BRIEF
Please print out the entries below unchanged and skip the images.

MATERIAL PROVIDED
::::::::::

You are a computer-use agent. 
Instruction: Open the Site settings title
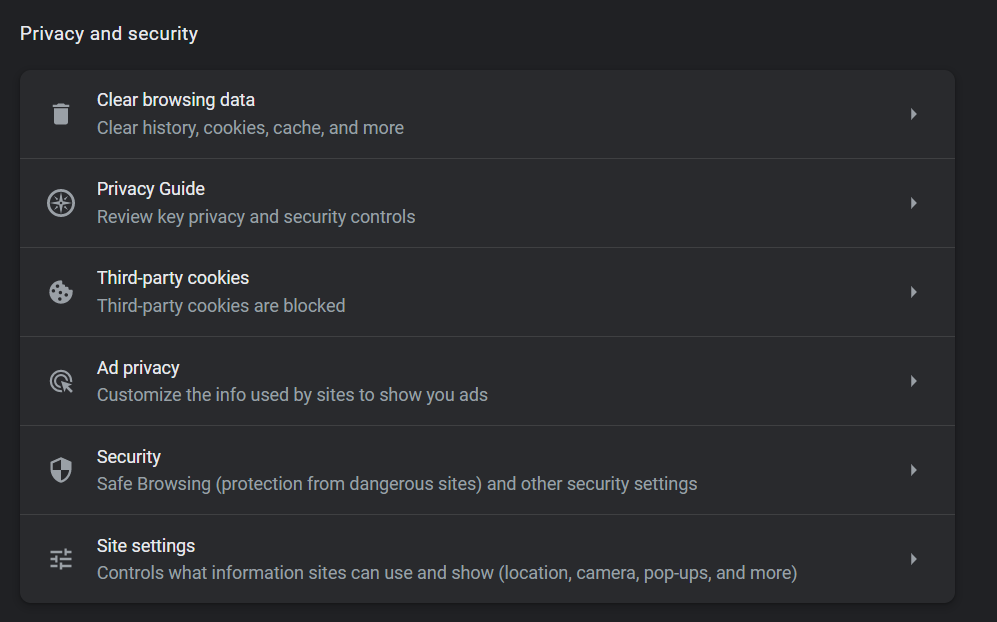point(146,546)
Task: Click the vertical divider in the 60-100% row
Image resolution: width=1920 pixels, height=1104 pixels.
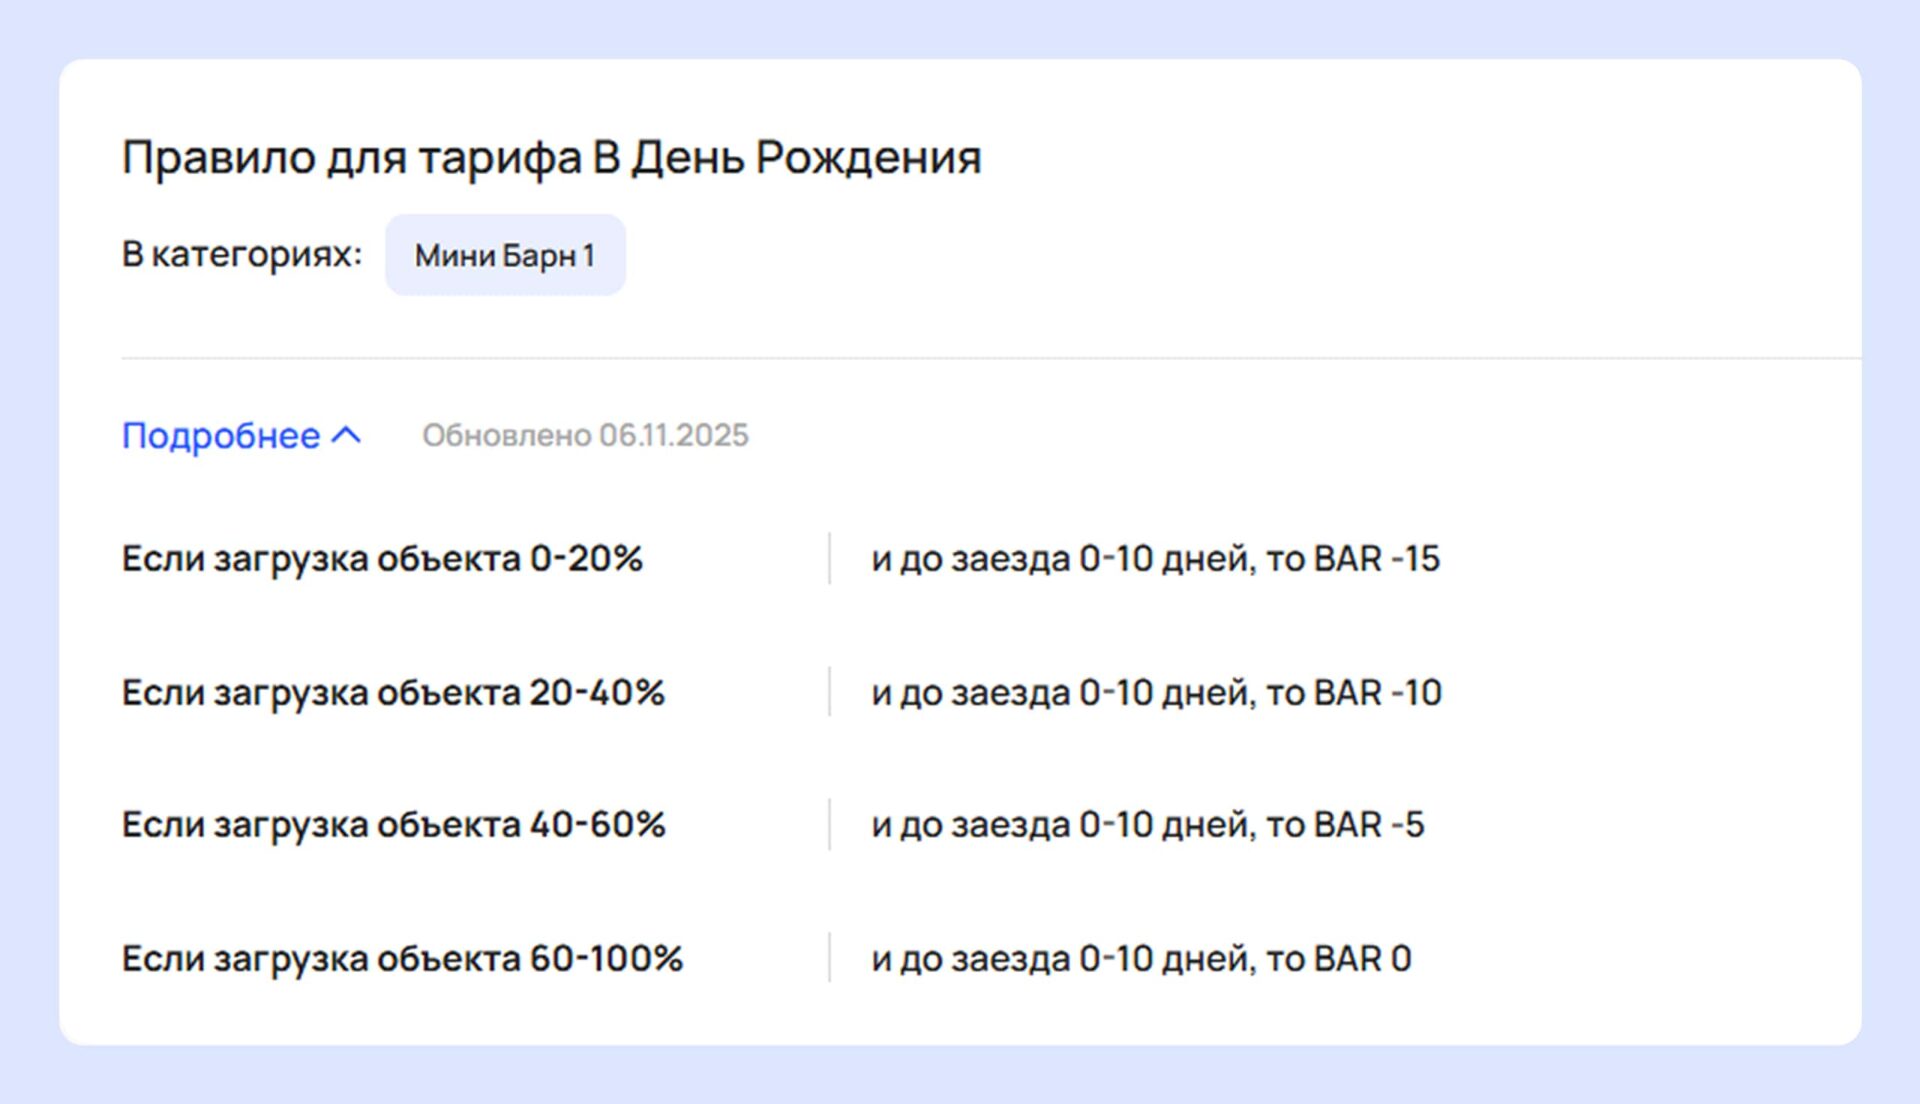Action: (x=829, y=958)

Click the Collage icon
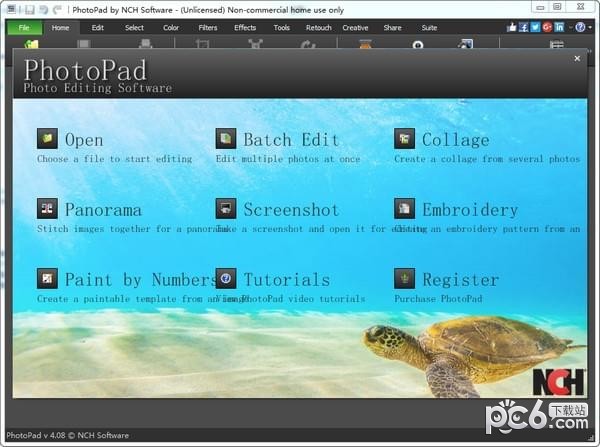pyautogui.click(x=404, y=139)
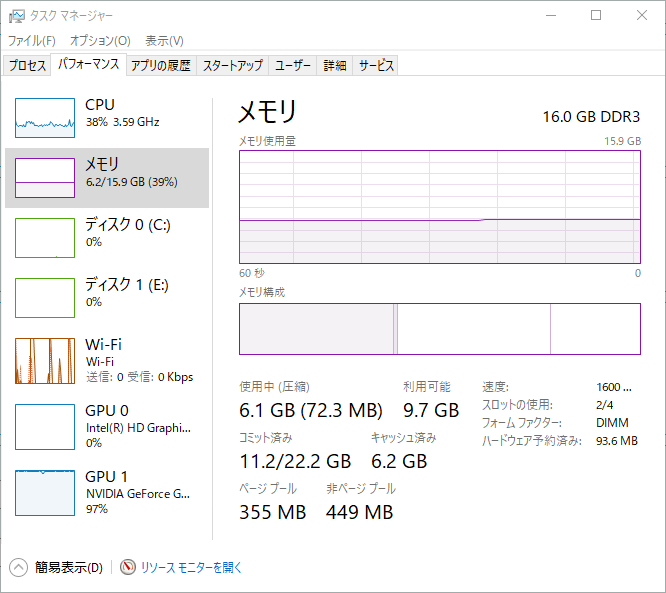The image size is (666, 593).
Task: Select the Wi-Fi activity graph thumbnail
Action: [45, 361]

::::::::::

TASK OUTPUT
You are a computer-use agent. 
Instruction: Open the Site settings title
point(146,546)
Task: Click the vertical divider in the 60-100% row
Image resolution: width=1920 pixels, height=1104 pixels.
Action: (x=829, y=958)

Click the Collage icon
pyautogui.click(x=404, y=139)
The image size is (666, 593).
Task: Select the Wi-Fi activity graph thumbnail
Action: [45, 361]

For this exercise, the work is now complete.